Outdoors, Black Horse advertising took various forms: the giant illuminated sign, huge billboards and larger-than-life wooden Percheron silhouettes, as well as painted or enamelled metal signs outside business premises. Its purpose was to draw attention to the brand or to the place where Black Horse was sold. The billboards were always erected in busy locations, near thoroughfares where they would be seen by the most potential customers.

The indoor signage included glass signs and tavern and grocery store posters. The illustrated paper or cardboard posters were made for hanging in establishments selling Black Horse beer. Prominently displayed and conveying the brand name and logo or the corporate image, they were designed to induce customers to order the product.

Over the years when Black Horse beer was sold, various advertising signage regulations were introduced. For example, in the early 1900s, in order to limit outdoor advertising, mural painters were obliged to pay $25 for an annual license. And posting was prohibited in places such as doors, gates, private fences, telephone and electric poles and public buildings. In 1928, a permit was required to put up an outdoor sign and the sign had to be at least seven feet from the ground. In the 1940s, there were restrictions on illuminated signs: merchants were allowed to leave them on only until 11:00 p.m., from Monday to Saturday.

The Giant Sign on St. Maurice Street

On July 25, 1930, at 9:30 p.m., a Percheron standing 26.5 metres high by 55 metres wide illuminated the Montréal skyline. Made by Claude Neon General Advertising, the giant sign was erected on the roof of the Dawes Black Horse plant on St. Maurice Street. National Breweries announced that construction of the letters and horse had required “17,664 feet of galvanized iron, weighing nearly 13 tons, more than 20,000 bolts and 19,500 feet of electrical wiring powered by 182 500-volt transformers.” The words “Black” and “Horse” were 3.5 metres tall. The company declared the illuminated sign the largest of its kind in the world.

Twenty years later, the colossal sign was described as a point of reference for tourists and a shining beacon of welcome for ships arriving in the port. Over time, changes were made to the sign’s wording. It was probably around 1938, when the brewery was renamed Dawes Black Horse, that “Bière Black Horse Ale” was replaced by “Brasserie Black Horse Brewery.”

The Black Horse neon sign was one of the first to light the Montréal sky, and it inspired other large-scale advertising.
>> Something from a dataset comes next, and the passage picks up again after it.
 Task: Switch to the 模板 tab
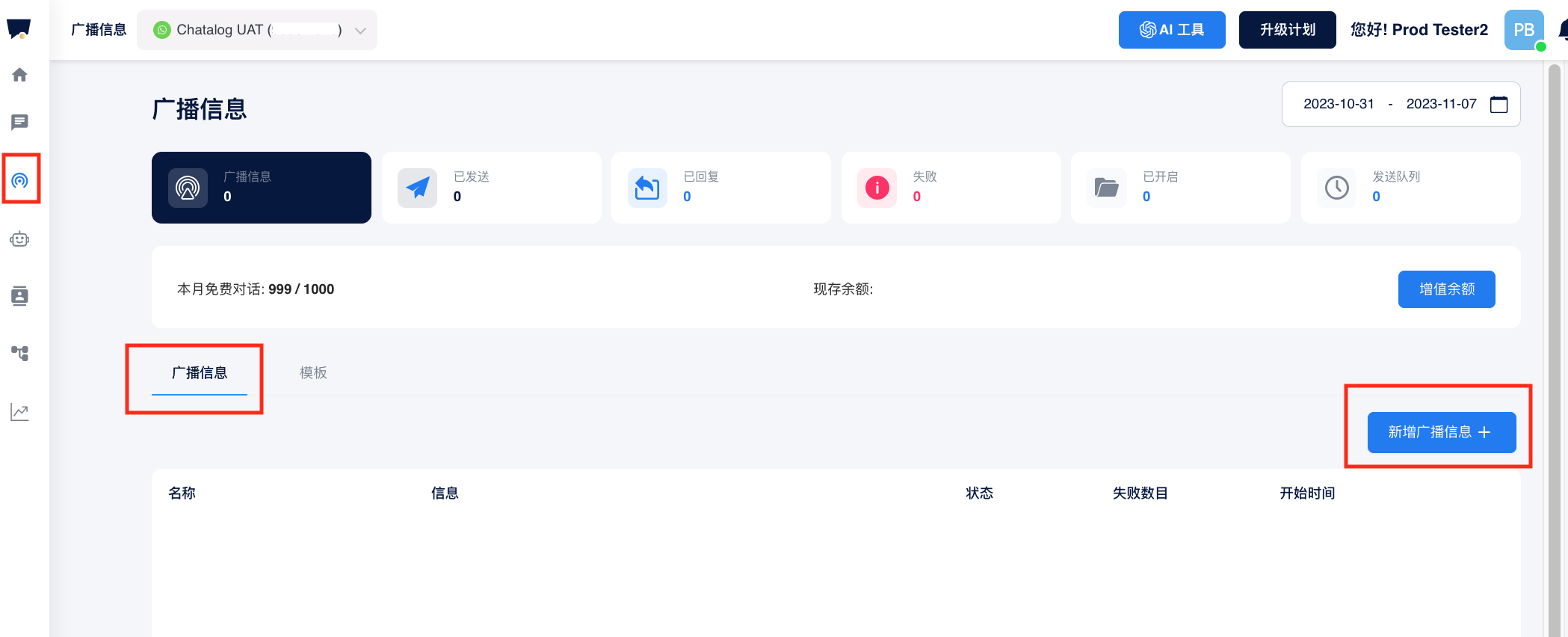coord(313,372)
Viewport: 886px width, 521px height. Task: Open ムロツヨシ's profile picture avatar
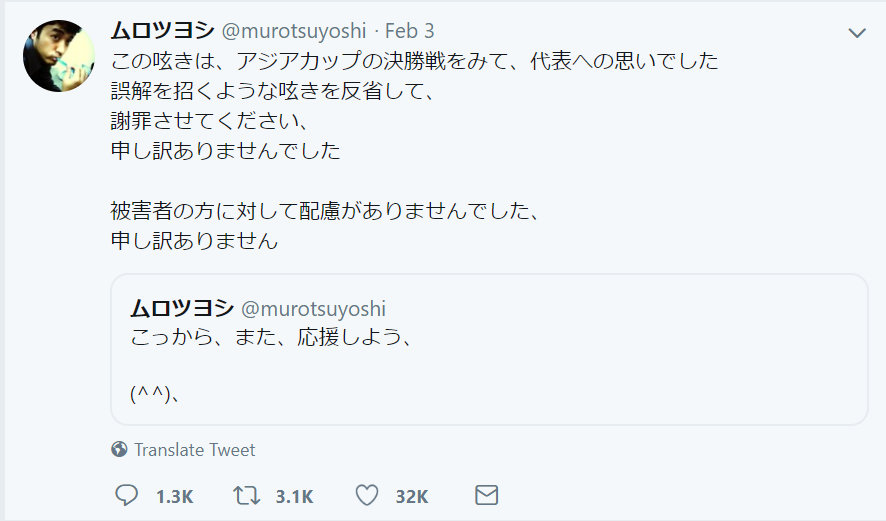58,56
In 1948, the similarly sized Five Roses sign went up on the flour mill roof, in the port. In the early 1950s, Molson installed its enormous octagonal clock high up on the brewery.

Effective Messaging

Today, a successful poster or sign:

  • attracts attention (may be funny or surprising)
  • conveys a single idea
  • targets one market at a time
  • highlights the brand and logo
  • may drive consumer interaction

It must also have aesthetic appeal:

  • strong image (illustration, photograph or other)
  • clear, legible typeface and simple graphic elements
  • contrasting colours
  • balanced composition, with title and image filling 2/3 of the space

More broadly, the effectiveness of an advertising or communication campaign depends on a blanketed approach that promotes the product across a variety of ads, posters and other mediums.